RECORDS SUPPLIED:
_ _ _ _ _
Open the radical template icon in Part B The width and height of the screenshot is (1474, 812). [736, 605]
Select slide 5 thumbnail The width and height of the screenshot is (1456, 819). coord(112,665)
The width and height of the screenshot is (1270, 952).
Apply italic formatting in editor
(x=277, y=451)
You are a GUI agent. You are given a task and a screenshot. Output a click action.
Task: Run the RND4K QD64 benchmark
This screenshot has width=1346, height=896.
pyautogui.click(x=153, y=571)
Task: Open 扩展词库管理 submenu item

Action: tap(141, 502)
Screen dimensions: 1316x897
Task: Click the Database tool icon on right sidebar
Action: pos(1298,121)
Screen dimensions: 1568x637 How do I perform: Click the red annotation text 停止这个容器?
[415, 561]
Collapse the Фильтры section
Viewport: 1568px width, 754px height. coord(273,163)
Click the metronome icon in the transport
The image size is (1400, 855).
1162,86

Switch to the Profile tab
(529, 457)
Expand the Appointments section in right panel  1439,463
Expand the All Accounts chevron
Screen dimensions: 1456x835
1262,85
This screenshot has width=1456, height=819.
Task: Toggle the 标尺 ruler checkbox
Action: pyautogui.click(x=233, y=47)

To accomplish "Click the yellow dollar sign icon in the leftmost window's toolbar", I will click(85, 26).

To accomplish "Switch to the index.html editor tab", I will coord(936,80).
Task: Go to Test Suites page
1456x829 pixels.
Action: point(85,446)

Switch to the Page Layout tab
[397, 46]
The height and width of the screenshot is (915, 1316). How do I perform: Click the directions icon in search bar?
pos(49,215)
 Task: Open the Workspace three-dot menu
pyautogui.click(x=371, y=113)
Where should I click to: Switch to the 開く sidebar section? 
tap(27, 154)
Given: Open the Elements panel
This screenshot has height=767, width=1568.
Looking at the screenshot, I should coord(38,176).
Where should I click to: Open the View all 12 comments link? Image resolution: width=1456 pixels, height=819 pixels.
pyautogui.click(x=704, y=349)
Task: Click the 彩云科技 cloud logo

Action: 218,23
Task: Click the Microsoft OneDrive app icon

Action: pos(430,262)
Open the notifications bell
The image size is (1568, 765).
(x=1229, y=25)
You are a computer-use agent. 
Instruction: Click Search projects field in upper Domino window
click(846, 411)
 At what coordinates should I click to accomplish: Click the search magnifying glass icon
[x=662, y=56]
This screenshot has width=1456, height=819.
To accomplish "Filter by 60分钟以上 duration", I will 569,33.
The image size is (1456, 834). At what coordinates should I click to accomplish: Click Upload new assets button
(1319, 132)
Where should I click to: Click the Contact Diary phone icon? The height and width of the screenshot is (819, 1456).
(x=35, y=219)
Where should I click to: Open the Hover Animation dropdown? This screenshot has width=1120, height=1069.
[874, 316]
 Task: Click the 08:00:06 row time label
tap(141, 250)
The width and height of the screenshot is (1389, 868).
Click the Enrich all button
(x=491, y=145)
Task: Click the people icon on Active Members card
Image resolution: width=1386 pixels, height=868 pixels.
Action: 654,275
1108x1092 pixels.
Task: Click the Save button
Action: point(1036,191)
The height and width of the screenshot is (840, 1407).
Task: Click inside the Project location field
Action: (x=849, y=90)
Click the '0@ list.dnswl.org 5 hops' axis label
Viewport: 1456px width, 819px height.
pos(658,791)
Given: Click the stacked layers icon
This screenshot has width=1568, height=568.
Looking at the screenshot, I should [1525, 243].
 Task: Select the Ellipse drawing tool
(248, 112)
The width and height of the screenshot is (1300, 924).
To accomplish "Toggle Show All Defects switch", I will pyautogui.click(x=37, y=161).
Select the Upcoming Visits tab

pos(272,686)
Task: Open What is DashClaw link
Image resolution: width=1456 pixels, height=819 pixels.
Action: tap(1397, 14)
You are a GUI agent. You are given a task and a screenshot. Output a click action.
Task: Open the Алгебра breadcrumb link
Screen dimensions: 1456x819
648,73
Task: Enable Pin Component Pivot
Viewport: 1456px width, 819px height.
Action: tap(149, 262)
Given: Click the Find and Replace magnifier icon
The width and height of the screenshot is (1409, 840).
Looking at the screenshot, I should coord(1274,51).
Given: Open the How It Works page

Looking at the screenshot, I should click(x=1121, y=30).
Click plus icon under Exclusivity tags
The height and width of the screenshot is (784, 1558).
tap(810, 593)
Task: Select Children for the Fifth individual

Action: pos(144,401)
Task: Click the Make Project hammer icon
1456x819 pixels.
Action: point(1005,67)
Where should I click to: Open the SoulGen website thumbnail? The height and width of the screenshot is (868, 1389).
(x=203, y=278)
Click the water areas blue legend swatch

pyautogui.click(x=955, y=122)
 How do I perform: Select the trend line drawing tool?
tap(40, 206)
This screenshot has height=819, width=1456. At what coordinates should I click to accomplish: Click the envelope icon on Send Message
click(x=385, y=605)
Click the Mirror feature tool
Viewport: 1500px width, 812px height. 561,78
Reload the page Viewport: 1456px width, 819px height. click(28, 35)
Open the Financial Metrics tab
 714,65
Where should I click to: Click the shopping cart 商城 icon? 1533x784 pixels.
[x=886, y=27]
_ _ _ _ _
Please copy exactly the lines from the one that contains "Task: Click the Make Project hammer icon" up to and including the final line of the listing above.

Task: Click the Make Project hammer icon
1456x819 pixels.
Action: point(1005,67)
Where should I click to: Open the SoulGen website thumbnail? The height and width of the screenshot is (868, 1389).
(x=203, y=278)
Click the water areas blue legend swatch

pyautogui.click(x=955, y=122)
 How do I perform: Select the trend line drawing tool?
tap(40, 206)
This screenshot has height=819, width=1456. At what coordinates should I click to accomplish: Click the envelope icon on Send Message
click(x=385, y=605)
Click the Mirror feature tool
Viewport: 1500px width, 812px height. 561,78
Reload the page Viewport: 1456px width, 819px height. click(28, 35)
Open the Financial Metrics tab
 714,65
Where should I click to: Click the shopping cart 商城 icon? 1533x784 pixels.
[x=886, y=27]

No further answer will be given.